まち歩きイベントで建築写真をSNSに投稿、反応の多さを競った

 青山エリアを担当し、隈研吾氏が設計した「サニーヒルズ」などを見学した日大理工学部2年の小嶋玲香さんは「自分が良いと思っても他人と共有できないことがあると実感した。初めて出会う人とのまち歩きは、異なる価値観と出会うきっかけになった」という。
 最終日の11日は、全員参加型のコンペティション「建築アカデミー賞」を開いた。「現在、問われているコンペのあり方や建築に対する考え方を問い直したい」(吉備さん)という問題意識の下、聴衆全員が審査員としてコンペに参加し、学生の発表を評価した。

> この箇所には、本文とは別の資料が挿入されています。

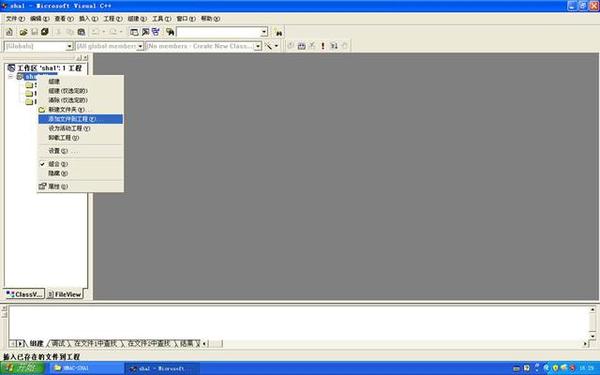Open the Window List toolbar icon

(156, 32)
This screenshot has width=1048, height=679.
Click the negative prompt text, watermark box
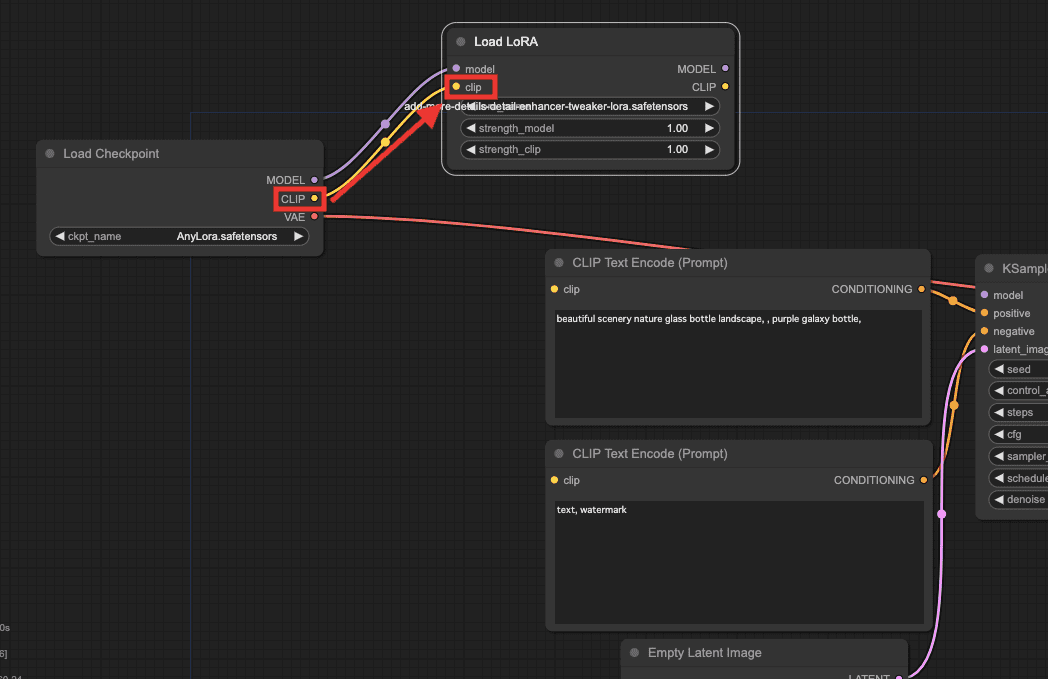coord(738,562)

 発表内容は建築設計やプロジェクトのほか、構造・環境・材料など多岐にわたったが、発表者と審査員が議論して審査の評価軸を決定することで問題意識を共有しながら参加者全員に当事者意識を抱かせる新しいコンペと議論のあり方を模索した。
 広島県を中心に活動する建築系学生団体「scale」の取り組みについて発表した近畿大学工学部3年の守本怜矢さんは「全国の学生が建築に対して抱く強い思いを知り、大きな刺激を受けた」と興奮気味に語った。「ここで得た経験と刺激を広島に持ち帰り、地元の建築や都市を盛り上げる活動をさらに展開していきたい」と力を込める。
 今回の学生ワークショップに企画段階から携わった建築家の松田達氏は、まちを歩く身体性を重視した初日と全員参加を促す最終日のプログラムの傾向から今回の学生ワークショップを「今の若い世代の気質を象徴するイベントだった」と分析する。「今までの学生ワークショップは実際の建築をつくるものづくり的な方向性を持っていたが、従来とは異なる建築のとらえ方が見えてきた」という。

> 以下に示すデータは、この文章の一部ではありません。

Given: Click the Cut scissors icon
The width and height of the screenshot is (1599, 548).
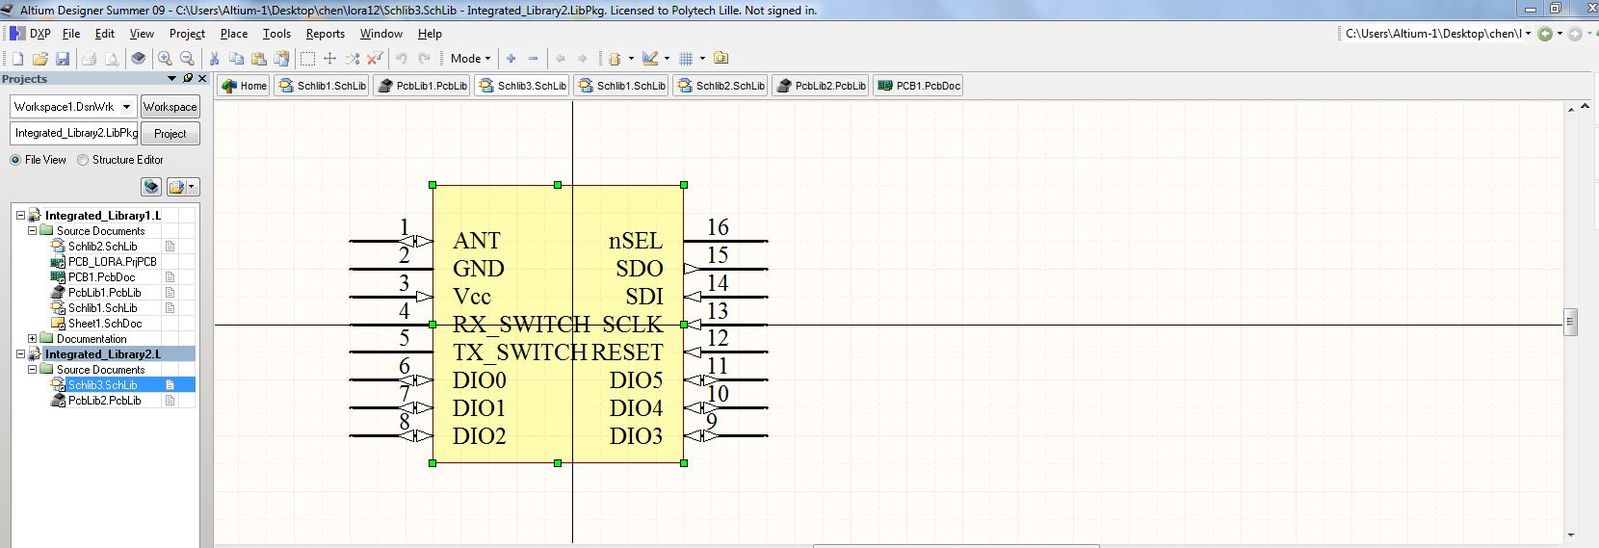Looking at the screenshot, I should (214, 59).
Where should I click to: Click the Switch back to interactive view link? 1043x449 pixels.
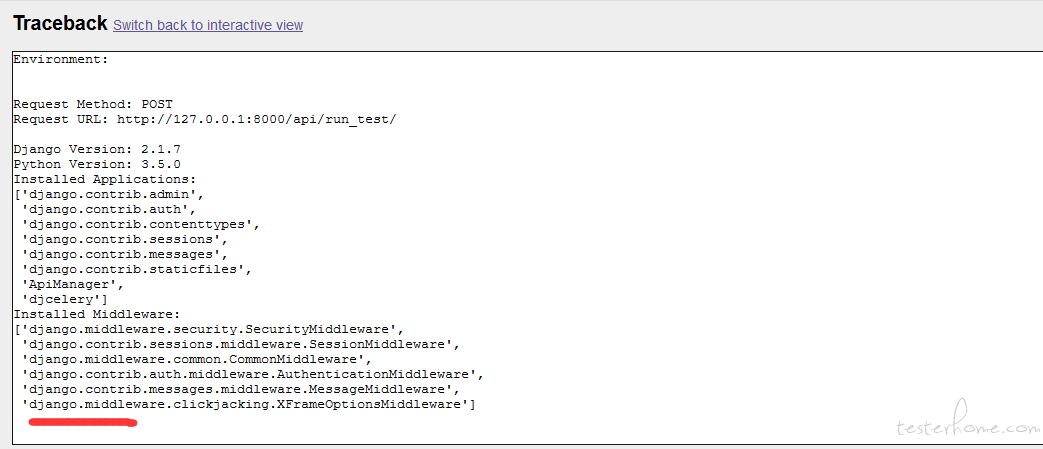pyautogui.click(x=208, y=25)
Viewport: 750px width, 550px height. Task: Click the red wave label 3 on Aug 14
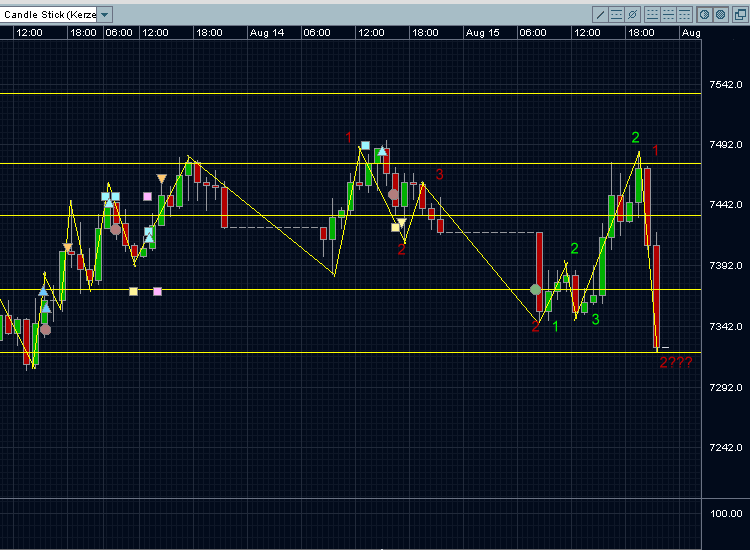point(439,175)
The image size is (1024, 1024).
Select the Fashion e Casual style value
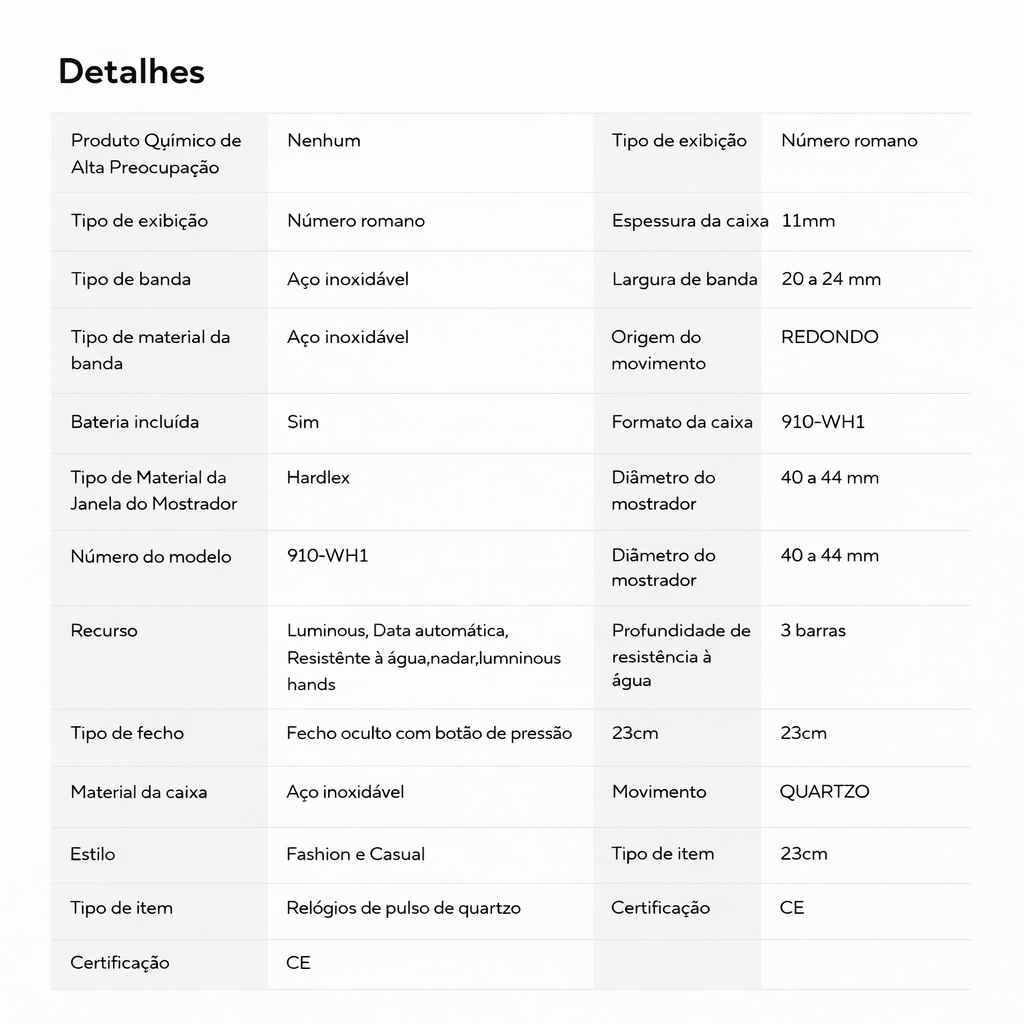(355, 854)
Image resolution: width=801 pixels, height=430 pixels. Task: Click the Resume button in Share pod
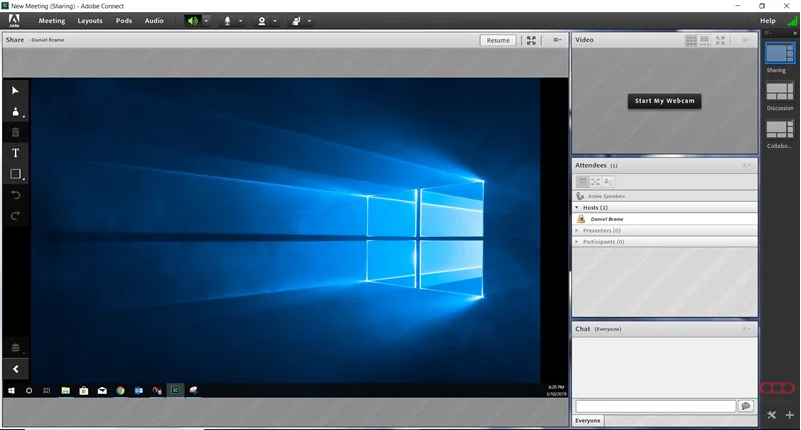(x=497, y=40)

 全国の学生が一堂に会する場を設けることは「普段出会わない人間とのネットワークを構築するという日本建築学会本来の役割だ」とし、「いまはSNSが普及し、簡単に多くの人間とつながりが持てるようになった。しかし、こうして実際に顔を合わせる機会を大切にすることで学生に建築が社会的な活動であることを実感してほしい」との考えを示す。